@capawesome-team/capacitor-speech-synthesis¶
Capacitor plugin for synthesizing speech from text (also known as text-to-speech).
Features¶
- 🖥️ Cross-platform: Supports Android, iOS and Web.
- 🌐 Multiple Languages: Supports many different languages.
- 🗣️ Multiple Voices: Supports multiple voices for each language.
- 🎚️ Customization: Customize the pitch, rate, volume and voice of the speech.
- 🎧 Background Audio: Synthesize speech from text while your application runs in the background.
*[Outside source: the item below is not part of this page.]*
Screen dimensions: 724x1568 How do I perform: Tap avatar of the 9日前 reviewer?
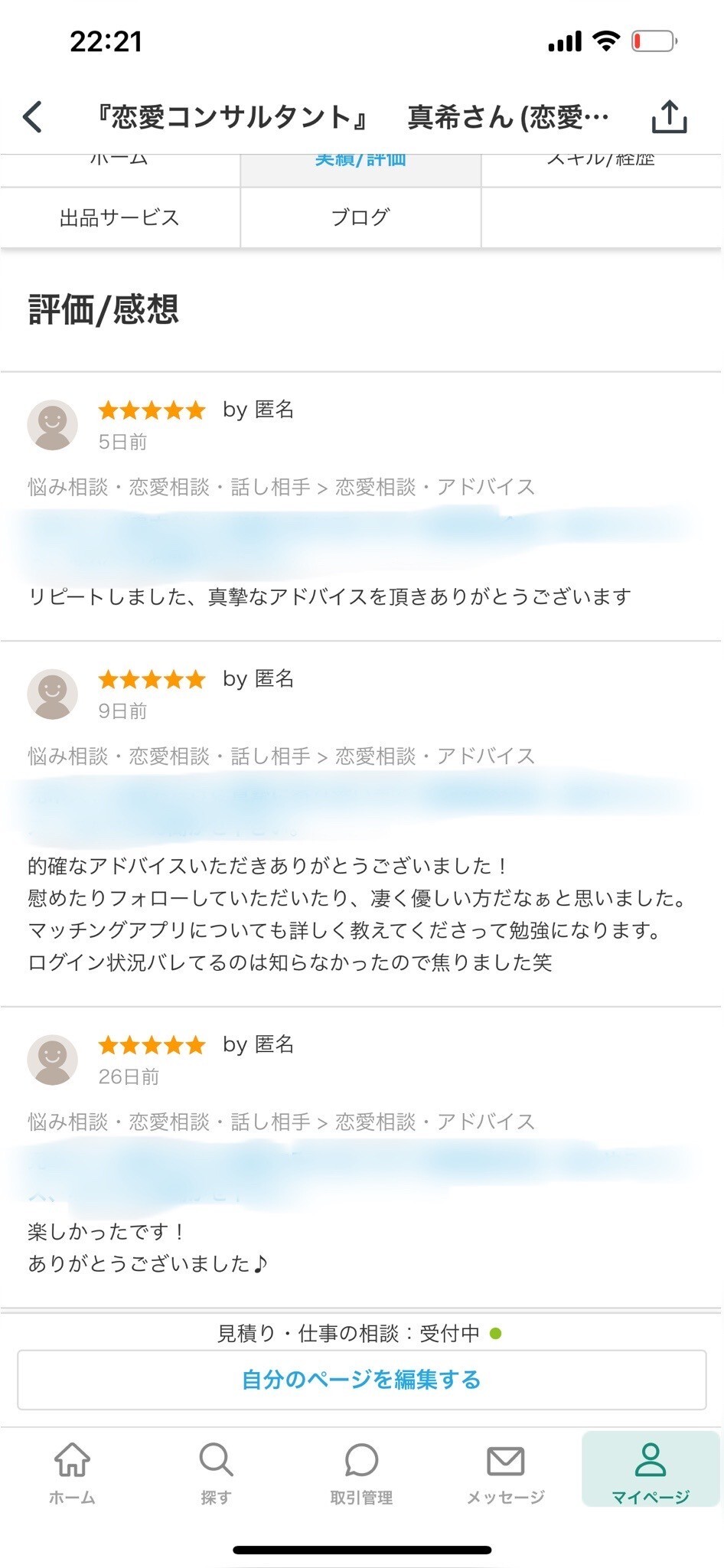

- 📜 Queue Strategy: Add or flush the utterance to the queue.
- 🎤 Events: Listen for events like
boundary
,end
,error
andstart
. - 🤝 Compatibility: Compatible with the Speech Recognition and Native Audio plugin.
- 📦 SPM: Supports Swift Package Manager for iOS.
- 🔁 Up-to-date: Always supports the latest Capacitor version.
- ⭐️ Support: First-class support from the Capawesome Team.
Compatibility¶
Plugin Version | Capacitor Version | Status |
---|---|---|
6.x.x | 6.x.x | Deprecated |
7.x.x | >=7.x.x | Active support |
Installation¶
This plugin is only available to Capawesome Insiders. First, make sure you have the Capawesome npm registry set up. You can do this by running the following commands:
npm config set @capawesome-team:registry https://npm.registry.capawesome.io
npm config set //npm.registry.capawesome.io/:_authToken <YOUR_LICENSE_KEY>
Attention: Replace <YOUR_LICENSE_KEY>
with the license key you received from Polar. If you don't have a license key yet, you can get one by becoming a Capawesome Insider.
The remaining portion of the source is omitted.